Proud of her performance, but disappointed that she’d missed a national medal by only one place, Kimbrel was ready to compete again. But at the following year’s state conference, she found herself face to face — unknowingly — with the next phase of her future.

For both, a confident future

Kimbrel watched as her state officers were introduced, hearing their accomplishments and admiring their composure. “I remember thinking, ‘Wow, those people got it going on.’” She felt drawn to take a photo, one that’s since become very sentimental to her. “I know I took it, because it’s the worst picture,” she laughs. “It’s all shaky, but I can see the officers sitting in their chairs on stage, and I know that was the moment I thought, ‘Wow, if I could only do something like that.’”

Not only could she, she did. Voted state secretary while a sophomore, Kimbrel returned to nationals the following year, where she was elected president of the SkillsUSA’s high school division. She remembers the moment as “one of the most exciting of my life.”

As a national student leader, Kimbrel has found herself in a whirlwind of travel, training and other opportunities she’d never dreamed of. Recently, she represented SkillsUSA in a panel discussion moderated by a U.S. Department of Education assistant secretary and available live worldwide via webcast (see bottom of page for more).

From a small town in Georgia to an international stage, representing career and technical education to America’s top policy-makers?

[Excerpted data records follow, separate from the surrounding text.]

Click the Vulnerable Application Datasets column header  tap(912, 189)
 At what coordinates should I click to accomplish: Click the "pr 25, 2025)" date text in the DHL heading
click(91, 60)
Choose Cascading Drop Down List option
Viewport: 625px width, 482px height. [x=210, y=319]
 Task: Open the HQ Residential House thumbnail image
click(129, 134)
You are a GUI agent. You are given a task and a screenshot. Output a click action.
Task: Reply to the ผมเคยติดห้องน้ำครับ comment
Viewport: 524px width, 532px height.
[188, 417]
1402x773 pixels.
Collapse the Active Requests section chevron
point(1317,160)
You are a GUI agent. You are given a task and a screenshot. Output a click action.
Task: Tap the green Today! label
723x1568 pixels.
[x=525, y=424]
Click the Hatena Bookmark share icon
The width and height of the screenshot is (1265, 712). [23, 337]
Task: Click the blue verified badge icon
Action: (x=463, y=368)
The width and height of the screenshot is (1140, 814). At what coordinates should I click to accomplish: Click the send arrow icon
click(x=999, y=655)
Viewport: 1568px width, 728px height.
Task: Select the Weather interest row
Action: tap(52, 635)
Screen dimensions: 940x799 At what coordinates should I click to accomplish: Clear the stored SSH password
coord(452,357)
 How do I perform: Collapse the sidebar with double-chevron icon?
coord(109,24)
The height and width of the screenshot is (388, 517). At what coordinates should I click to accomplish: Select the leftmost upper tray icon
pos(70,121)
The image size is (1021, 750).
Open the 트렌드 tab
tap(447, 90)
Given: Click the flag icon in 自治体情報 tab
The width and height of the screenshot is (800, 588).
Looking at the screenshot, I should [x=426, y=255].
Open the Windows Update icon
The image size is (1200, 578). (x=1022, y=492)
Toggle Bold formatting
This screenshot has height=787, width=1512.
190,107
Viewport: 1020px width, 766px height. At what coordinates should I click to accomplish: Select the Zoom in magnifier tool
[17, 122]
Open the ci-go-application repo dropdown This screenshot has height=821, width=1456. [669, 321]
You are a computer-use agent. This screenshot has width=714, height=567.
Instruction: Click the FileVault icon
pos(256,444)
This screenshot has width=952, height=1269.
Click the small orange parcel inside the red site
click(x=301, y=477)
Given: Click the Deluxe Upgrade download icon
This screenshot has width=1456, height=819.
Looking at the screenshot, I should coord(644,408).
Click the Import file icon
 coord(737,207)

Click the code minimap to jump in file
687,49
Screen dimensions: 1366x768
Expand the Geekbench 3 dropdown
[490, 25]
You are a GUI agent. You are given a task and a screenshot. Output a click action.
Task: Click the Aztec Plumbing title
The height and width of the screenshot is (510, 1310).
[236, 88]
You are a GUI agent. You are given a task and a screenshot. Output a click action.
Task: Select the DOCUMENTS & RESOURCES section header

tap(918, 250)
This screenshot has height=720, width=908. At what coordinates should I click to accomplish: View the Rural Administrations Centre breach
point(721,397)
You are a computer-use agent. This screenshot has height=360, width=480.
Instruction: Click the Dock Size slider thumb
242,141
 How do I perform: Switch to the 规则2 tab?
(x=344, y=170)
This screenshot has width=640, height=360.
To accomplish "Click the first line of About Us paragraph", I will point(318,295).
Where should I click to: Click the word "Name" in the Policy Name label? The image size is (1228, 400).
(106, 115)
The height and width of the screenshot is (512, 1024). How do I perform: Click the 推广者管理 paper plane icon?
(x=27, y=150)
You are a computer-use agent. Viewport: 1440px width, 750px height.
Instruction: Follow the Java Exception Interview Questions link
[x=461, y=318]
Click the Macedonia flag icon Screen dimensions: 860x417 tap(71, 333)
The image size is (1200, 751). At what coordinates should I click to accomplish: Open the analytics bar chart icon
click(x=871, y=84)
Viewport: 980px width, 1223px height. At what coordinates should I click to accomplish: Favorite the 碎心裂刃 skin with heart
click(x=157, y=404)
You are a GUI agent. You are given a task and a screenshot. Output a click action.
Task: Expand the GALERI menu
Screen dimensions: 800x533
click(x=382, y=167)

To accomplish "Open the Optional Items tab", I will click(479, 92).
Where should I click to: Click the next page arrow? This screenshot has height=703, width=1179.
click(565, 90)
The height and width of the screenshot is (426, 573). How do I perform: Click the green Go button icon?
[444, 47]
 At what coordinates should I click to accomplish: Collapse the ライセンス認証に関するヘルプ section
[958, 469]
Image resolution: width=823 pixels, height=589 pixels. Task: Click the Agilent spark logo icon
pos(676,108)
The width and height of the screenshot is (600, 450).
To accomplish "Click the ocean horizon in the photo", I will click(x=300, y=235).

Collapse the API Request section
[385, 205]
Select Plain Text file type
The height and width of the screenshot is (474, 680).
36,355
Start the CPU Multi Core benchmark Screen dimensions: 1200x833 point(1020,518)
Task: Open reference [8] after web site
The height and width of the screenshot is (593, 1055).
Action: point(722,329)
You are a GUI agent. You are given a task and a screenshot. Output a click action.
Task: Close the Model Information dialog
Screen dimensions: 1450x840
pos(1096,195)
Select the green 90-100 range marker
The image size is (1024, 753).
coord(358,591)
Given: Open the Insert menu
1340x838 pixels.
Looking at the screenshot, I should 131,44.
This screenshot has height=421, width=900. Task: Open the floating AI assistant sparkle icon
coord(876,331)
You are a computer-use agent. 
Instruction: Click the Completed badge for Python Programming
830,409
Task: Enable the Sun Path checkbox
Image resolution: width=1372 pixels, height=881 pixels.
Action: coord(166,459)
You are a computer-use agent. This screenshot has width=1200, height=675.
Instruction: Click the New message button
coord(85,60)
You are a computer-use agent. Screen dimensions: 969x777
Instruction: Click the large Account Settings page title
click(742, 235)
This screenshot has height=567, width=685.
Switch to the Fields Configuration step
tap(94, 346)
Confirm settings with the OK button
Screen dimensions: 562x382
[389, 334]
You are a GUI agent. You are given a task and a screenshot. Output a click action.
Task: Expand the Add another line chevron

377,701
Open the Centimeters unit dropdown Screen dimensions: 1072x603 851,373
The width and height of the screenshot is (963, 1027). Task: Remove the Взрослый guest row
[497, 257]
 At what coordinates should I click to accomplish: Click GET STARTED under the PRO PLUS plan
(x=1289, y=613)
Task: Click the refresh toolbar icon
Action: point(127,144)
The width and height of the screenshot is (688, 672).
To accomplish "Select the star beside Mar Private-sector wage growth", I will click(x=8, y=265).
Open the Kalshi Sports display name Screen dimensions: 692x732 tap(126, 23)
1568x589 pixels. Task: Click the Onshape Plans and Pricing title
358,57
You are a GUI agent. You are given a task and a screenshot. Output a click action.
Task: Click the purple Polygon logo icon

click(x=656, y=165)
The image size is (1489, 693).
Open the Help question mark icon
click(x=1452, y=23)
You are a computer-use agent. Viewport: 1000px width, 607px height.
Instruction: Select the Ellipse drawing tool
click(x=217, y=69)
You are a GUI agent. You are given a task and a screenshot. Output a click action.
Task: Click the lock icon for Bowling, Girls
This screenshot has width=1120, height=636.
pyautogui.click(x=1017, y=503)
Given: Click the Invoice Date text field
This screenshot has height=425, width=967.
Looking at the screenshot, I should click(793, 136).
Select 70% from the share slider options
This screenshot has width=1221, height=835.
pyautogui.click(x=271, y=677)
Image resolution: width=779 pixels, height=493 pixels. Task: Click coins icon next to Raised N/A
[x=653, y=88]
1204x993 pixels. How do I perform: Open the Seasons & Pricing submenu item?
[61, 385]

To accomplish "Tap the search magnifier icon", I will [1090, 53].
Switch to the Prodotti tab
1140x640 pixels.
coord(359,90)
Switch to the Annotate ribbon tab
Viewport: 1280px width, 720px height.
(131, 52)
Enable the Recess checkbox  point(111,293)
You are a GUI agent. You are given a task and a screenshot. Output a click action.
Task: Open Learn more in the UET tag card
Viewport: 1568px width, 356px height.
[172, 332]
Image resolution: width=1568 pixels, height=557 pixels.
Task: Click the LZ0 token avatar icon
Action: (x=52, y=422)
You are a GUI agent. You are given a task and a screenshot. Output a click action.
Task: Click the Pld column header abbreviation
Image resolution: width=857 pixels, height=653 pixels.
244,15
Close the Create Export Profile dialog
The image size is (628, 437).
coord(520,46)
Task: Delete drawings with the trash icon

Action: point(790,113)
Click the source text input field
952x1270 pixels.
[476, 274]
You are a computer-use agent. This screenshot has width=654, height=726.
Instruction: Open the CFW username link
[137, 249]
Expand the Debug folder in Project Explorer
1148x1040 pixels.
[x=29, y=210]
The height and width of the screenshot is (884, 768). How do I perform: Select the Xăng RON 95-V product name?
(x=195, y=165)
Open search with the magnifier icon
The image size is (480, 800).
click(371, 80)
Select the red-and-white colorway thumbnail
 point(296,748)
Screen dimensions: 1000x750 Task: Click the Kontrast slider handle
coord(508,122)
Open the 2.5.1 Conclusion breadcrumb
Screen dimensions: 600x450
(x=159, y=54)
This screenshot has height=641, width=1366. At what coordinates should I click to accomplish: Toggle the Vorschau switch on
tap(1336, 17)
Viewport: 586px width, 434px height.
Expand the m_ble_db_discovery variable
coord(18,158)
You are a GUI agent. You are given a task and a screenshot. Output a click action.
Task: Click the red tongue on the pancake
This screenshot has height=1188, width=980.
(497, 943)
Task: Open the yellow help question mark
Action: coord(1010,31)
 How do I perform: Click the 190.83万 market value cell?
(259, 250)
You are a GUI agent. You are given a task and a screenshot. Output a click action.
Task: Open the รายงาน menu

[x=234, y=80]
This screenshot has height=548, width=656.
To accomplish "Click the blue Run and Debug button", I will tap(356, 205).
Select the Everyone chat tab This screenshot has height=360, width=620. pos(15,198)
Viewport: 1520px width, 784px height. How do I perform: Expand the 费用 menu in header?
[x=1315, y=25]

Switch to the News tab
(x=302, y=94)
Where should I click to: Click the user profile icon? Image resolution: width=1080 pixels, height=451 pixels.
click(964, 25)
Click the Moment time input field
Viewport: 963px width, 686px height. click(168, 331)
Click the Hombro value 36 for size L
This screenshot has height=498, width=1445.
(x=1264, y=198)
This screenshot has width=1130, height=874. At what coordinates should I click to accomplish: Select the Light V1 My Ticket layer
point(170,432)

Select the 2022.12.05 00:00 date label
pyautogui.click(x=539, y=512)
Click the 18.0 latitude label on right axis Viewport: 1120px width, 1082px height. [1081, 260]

It’s a growth spurt that’s not gone unnoticed.

“I’ve seen many changes in Carolyn as a result of her involvement with SkillsUSA,” Larry Kimbrel says. “She is no longer a shy little girl but carries herself with confidence and an attitude of professionalism.”

If Carolyn Kimbrel is a “walking billboard” for career and technical education, she’s quick to point out there are thousands of other “billboards” out there, too, students whose personal and professional lives have been changed for the better. What sets them apart from many peers?

“Confidence,” she says. “I know exactly what I want to do when I get out of college. I know what I want to major in.

“I met a few of the people that I could possibly work for one day, and I have the ability to go up and talk to them and say, ‘Hi, I’m Carolyn Kimbrel, I spoke with you before.’ I know tons of seniors that are about to graduate and they have no idea what they want to do, if they’re going to go to college, what they’ll major in. They say to me, ‘You have it all figured out for yourself, don’t you?’, and I’m like, ‘Yes, I do, and I’ve known it since about my freshman year.’”

Her father couldn’t agree more. “I always say to her that ‘birds of a feather flock together,’ and I‘ve seen how her friends in SkillsUSA have influenced her and how she has influenced them, and I begin to feel good about the future of America,” he says. “I know that we are leaving it in good, skilled hands.”